Reporting cash payments
A person must file Form 8300 if they receive cash of more than $10,000 from the same payer or agent:
- In one lump sum.
- In two or more related payments within 24 hours. For example, 24-hour period is 11 a.m. Tuesday to 11 a.m. Wednesday.
- As part of a single transaction or two or more related transactions within a 12 month period
Examples of reporting situations:
New or used automobile dealers
If a husband and wife purchased two vehicles at one time from the same dealer, and the dealer received a total of $10,200 in cash, the dealer can view the transaction as a single transaction or two related transactions. Either way, the dealer needs to file only one Form 8300.
- A dealership doesn’t file Form 8300 if a customer pays with a $7,000 wire transfer and a $4,000 cashier check. A wire transfer isn’t cash.
- A customer purchases a vehicle for $9,000 cash. Within 12 months, the customer pays the dealership cash of $1,500 for accessories for that vehicle. The dealer doesn’t need to file Form 8300 unless the accessories purchase was related to the original vehicle purchase.
When lease payments made in cash by a taxi driver to a taxi company within a 12-month period exceed $10,000 in total, the taxi company needs to file Form 8300. Then, if the company receives more than $10,000 cash in additional payments from the driver, the company must file another Form 8300.
This 12-month period also applies to landlords who need to file Form 8300 once they’ve received more than $10,000 in cash for a lease during the year. If a person uses a dwelling unit as a home and rents it less than 15 days during the year, its primary function isn’t considered rental in a trade or business, so they don’t need to report a cash receipt of more than $10,000.
A bail-bonding agent must file Form 8300 when they receive more than $10,000 in cash from a person. This applies to payments from persons who have been arrested or anticipate arrest. The agent needs to file the form even though they haven’t provided a service when they received the cash.
Colleges and universities
Colleges and universities must file Form 8300 if they receive more than $10,000 in cash in one or more transactions within 12 months. A Form 8300 exception applies for government entities but not for educational entities.
Contractors must file Form 8300 if they receive cash of more than $10,000 for building, renovating, remodeling, landscaping and painting.
When to file Form 8300
A person must file Form 8300 within 15 days after the date the person received the cash. If a person receives multiple payments toward a single transaction or two or more related transactions, the person should file Form 8300 when the total amount paid exceeds $10,000. Each time payments aggregate more than $10,000, the person must file another Form 8300.
How to file
A person can file Form 8300 electronically using the Financial Crimes Enforcement Network’s BSA E-Filing System.

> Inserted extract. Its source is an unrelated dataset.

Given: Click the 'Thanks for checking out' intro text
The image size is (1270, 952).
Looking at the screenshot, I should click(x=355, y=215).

Those who file many forms may find the batch e-filing option helpful. E-filing is free, quick and secure. Filers will receive an electronic acknowledgement of each submission.
Those who prefer to mail Form 8300 can send it to Internal Revenue Service, Detroit Federal Building, P.O. Box 32621, Detroit, MI 48232. Filers can confirm the IRS received the form by sending it via certified mail with return receipt requested or by calling the IRS Bank Secrecy Act Helpline in Detroit at 866-270-0733.

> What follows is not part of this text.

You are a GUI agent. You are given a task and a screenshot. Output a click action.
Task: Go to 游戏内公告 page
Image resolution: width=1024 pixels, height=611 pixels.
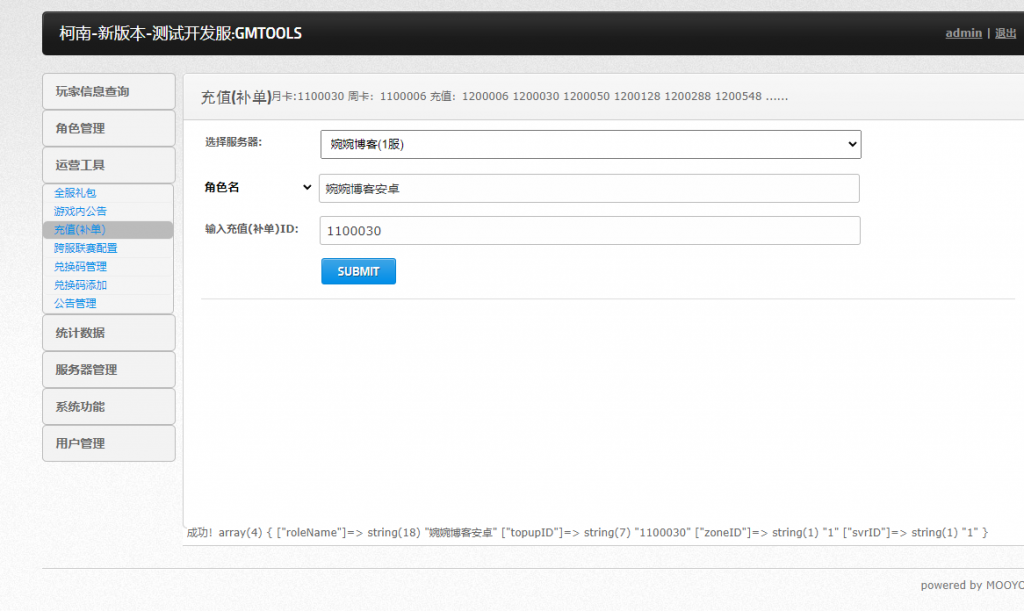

Taxpayer identification number
Form 8300 requires the taxpayer identification number (TIN) of the payer using cash. If they refuse to provide it, the person should inform the payer that the IRS may assess a penalty.
If the person is unable to obtain the payer’s TIN, the they should file Form 8300 anyway and include an explanation why the form doesn’t have the TIN. The person should keep records showing they requested the payer’s TIN and provide the records to the IRS upon request.
Informing customers about Form 8300 filing
A Form 8300 filer must give each party named on the form written notice by January 31 of the year following the transaction that they filed Form 8300 to report the payer’s cash transaction. The government doesn’t offer a specific format for the payer’s statement, but it must:
- Be a single statement aggregating the value of the prior year’s total reportable transactions.
- Include the name, address and phone number of the person filing the Form 8300.
- Inform the payer that the person is reporting the payments to the IRS.
A person can give a payer who only had one transaction during the year a copy of the invoice or Form 8300 as notification if it has the required information. The government doesn’t recommend using a copy of Form 8300 because of sensitive information on the form, such as the TIN of the person filing the Form 8300.
A person may voluntarily file Form 8300 to report a suspicious transaction below $10,000. In this situation, the person doesn’t let the customer know about the report. The law prohibits a person from informing a payer that it marked the suspicious transaction box on the Form 8300.